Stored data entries
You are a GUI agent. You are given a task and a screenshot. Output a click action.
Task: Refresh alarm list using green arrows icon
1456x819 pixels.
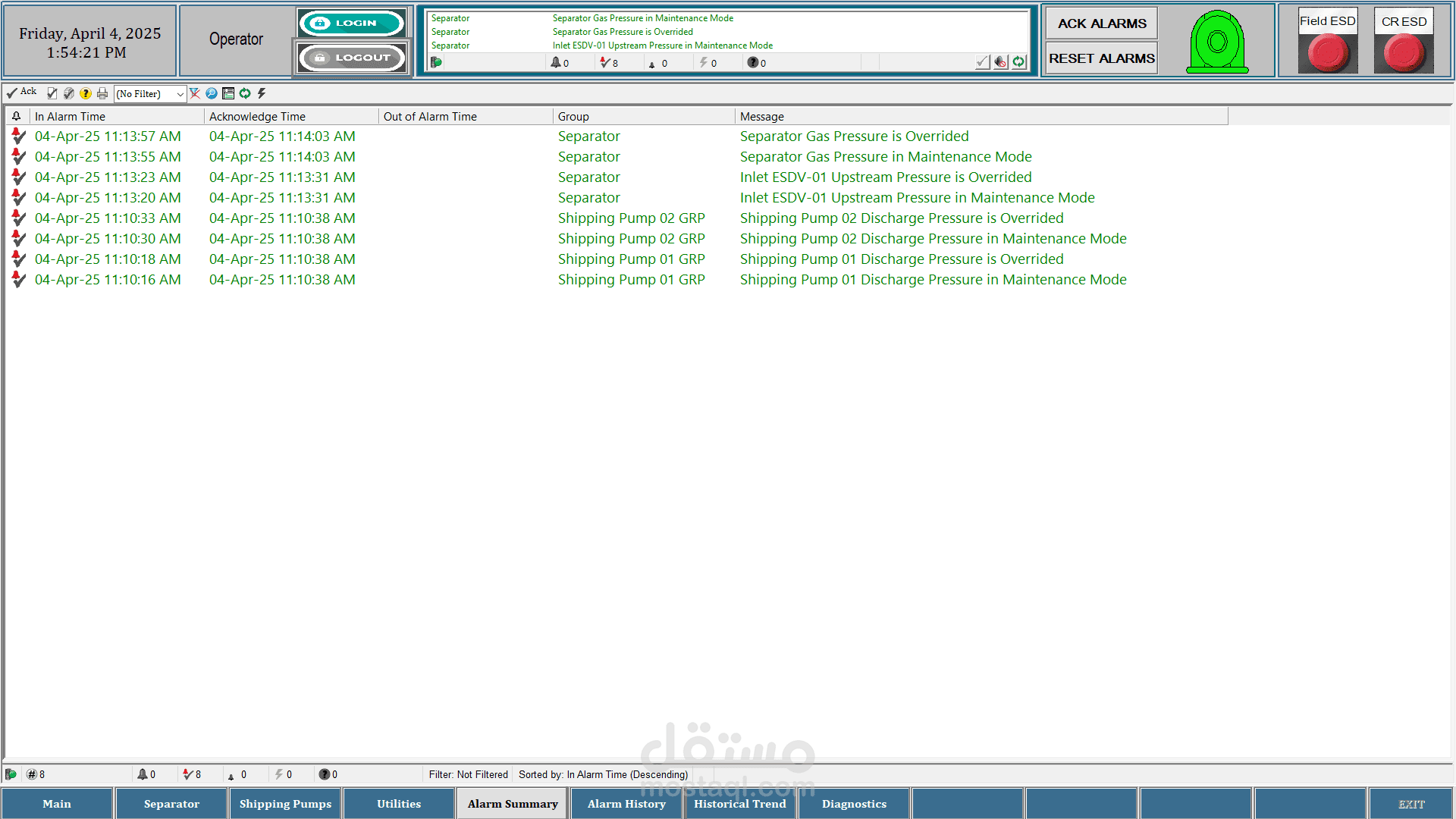245,93
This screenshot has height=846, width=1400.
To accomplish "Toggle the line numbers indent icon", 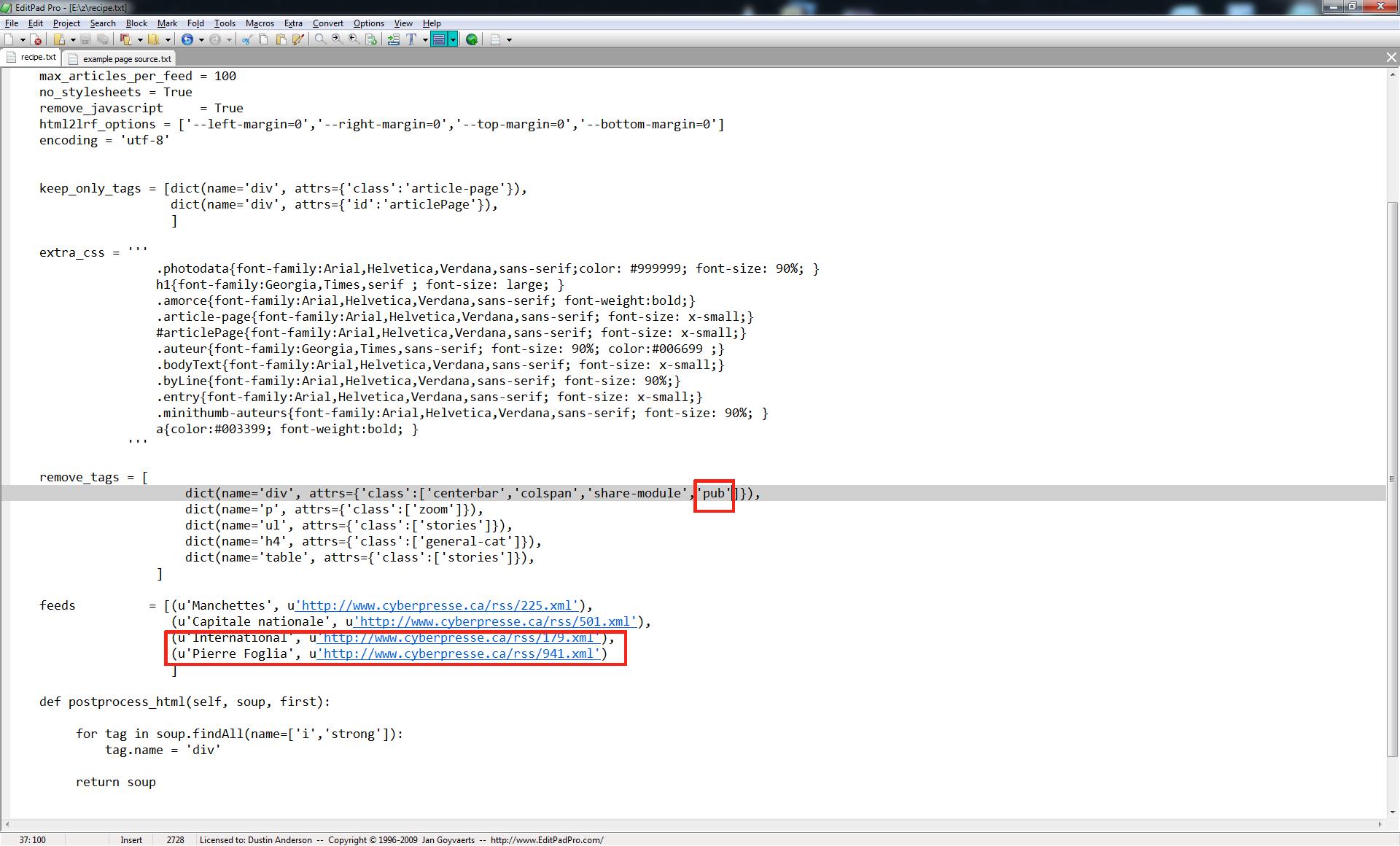I will [394, 39].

• _Work request_:
Gather every line from the entries above where the word "screenshot" appears, and copy them.

• _Written answer_:
You are a GUI agent. You are given a task and a screenshot. Output a click action.
This screenshot has height=846, width=1400.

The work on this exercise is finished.